→ Problem to work on: List every line of the material below that contains the string "green", copying each line in full. Case counts.
-------
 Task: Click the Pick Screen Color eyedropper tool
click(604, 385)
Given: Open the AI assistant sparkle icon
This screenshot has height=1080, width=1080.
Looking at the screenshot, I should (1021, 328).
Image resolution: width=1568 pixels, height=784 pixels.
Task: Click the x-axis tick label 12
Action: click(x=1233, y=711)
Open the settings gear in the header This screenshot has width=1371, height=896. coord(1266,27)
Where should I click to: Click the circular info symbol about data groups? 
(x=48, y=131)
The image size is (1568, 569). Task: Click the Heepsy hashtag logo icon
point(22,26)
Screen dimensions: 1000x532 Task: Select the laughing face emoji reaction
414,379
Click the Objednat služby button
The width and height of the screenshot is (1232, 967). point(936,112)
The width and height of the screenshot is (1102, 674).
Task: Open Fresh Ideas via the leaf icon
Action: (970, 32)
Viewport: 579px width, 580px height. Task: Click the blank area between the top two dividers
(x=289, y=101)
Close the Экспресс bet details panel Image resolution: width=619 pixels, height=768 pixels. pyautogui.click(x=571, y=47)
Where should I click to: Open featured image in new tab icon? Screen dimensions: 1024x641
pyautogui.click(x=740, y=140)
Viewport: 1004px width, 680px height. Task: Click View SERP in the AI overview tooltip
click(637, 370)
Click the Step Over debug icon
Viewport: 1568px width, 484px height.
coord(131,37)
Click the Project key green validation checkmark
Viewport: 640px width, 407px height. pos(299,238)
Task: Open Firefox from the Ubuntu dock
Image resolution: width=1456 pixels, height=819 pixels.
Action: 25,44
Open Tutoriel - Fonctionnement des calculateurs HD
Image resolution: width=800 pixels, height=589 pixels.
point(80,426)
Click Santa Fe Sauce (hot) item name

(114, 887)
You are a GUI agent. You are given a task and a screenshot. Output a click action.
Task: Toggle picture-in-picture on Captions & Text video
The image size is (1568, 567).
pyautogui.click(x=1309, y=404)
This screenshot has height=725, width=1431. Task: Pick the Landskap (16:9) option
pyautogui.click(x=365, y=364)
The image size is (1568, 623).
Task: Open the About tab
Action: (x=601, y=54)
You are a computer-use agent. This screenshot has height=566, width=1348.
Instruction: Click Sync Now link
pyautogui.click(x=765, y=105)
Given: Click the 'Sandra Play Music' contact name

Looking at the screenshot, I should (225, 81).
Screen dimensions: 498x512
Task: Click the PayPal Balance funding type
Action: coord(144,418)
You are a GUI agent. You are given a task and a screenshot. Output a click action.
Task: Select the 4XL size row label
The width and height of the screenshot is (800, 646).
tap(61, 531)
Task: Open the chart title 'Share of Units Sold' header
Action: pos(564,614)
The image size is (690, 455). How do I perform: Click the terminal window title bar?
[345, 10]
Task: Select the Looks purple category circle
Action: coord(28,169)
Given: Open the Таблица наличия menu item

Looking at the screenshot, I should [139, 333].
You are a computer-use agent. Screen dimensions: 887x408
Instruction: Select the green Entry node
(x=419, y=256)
-------
→ Answer:
Click the Project key green validation checkmark
Instruction: Select the green Entry node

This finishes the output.